## Goal:
Rewrite all of the data below with "screenshot" changed to "capture" everywhere it occurs, keeping everything else the same. Leave the pictures out.
++++ Records for the task
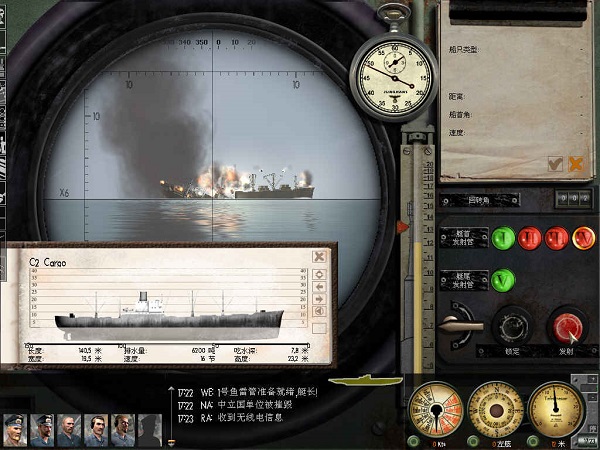Cancel target data with the orange X

[x=575, y=163]
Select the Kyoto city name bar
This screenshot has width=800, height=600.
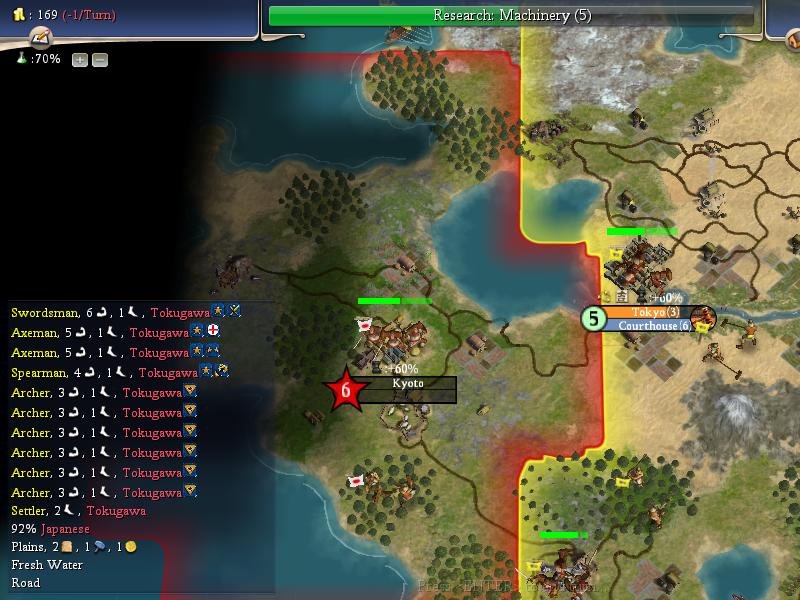click(407, 384)
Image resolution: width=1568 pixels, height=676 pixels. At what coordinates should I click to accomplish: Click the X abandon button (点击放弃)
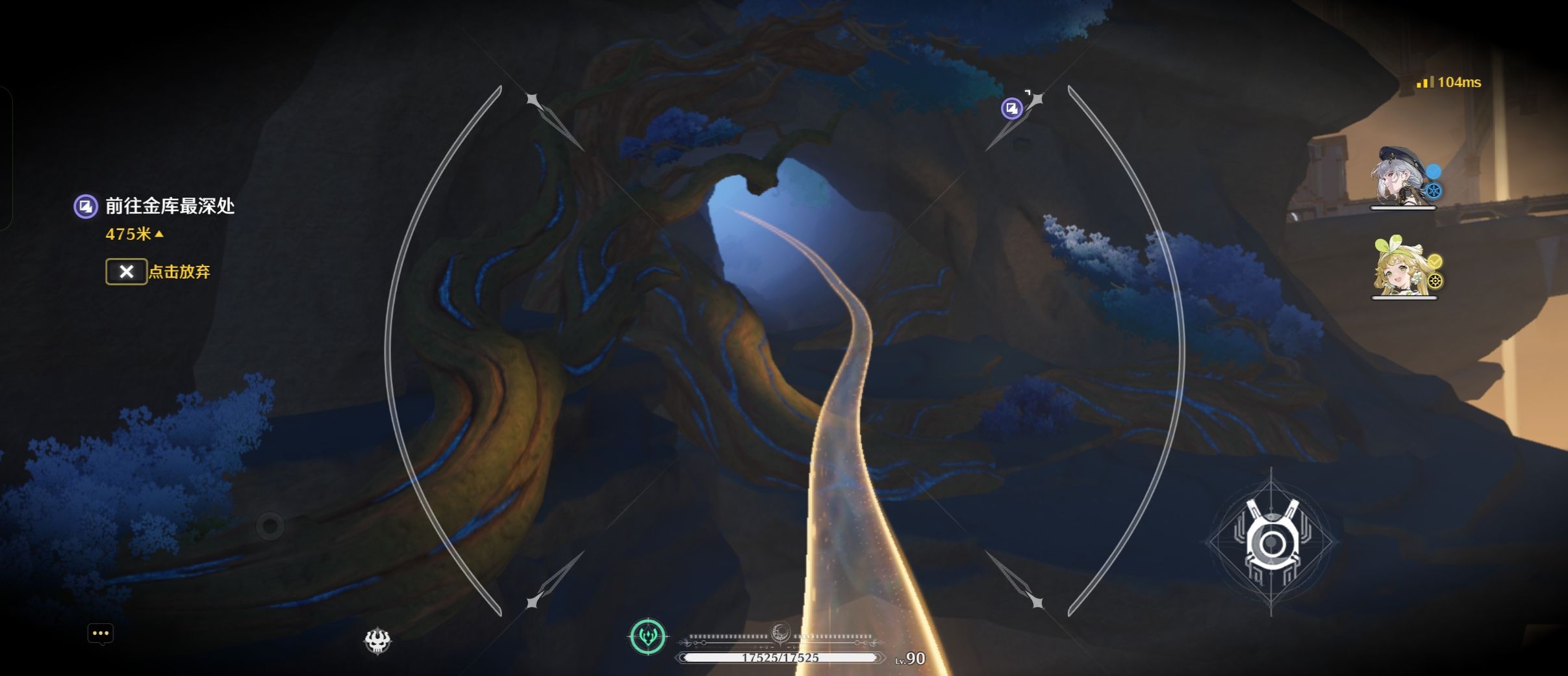[x=127, y=272]
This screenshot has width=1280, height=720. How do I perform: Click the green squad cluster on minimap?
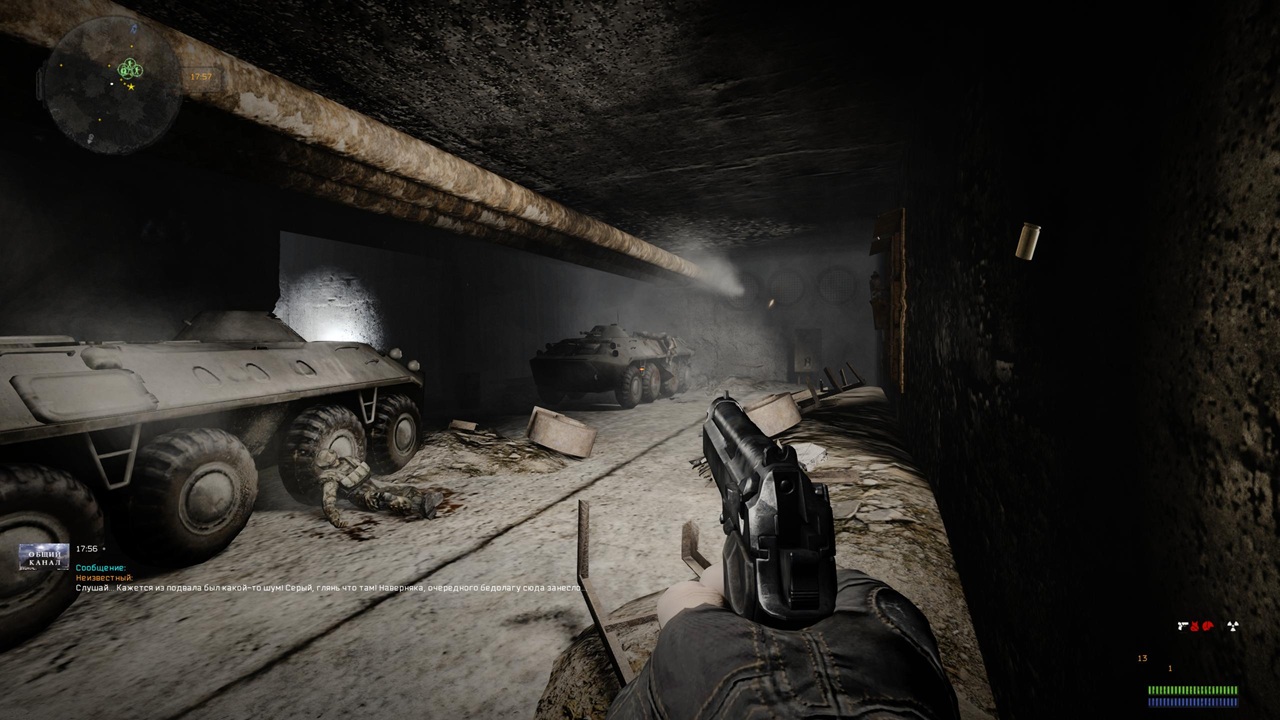(x=127, y=69)
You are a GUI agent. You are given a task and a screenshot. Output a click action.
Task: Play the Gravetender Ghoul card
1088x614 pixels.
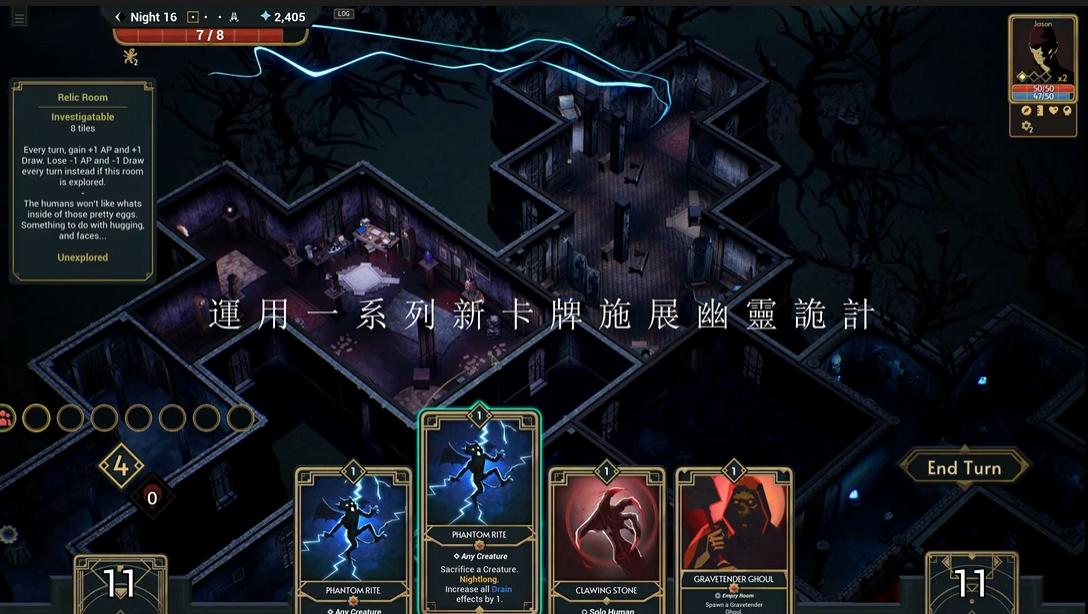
++++++++
## Final answer:
Cancel target data with the orange X

[x=575, y=163]
Select the Kyoto city name bar
This capture has width=800, height=600.
click(407, 384)
Image resolution: width=1568 pixels, height=676 pixels. At what coordinates should I click to accomplish: Click the X abandon button (点击放弃)
[x=127, y=272]
This capture has width=1280, height=720. How do I perform: Click the green squad cluster on minimap?
(x=127, y=69)
You are a GUI agent. You are given a task and a capture. Output a click action.
Task: Play the Gravetender Ghoul card
1088x614 pixels.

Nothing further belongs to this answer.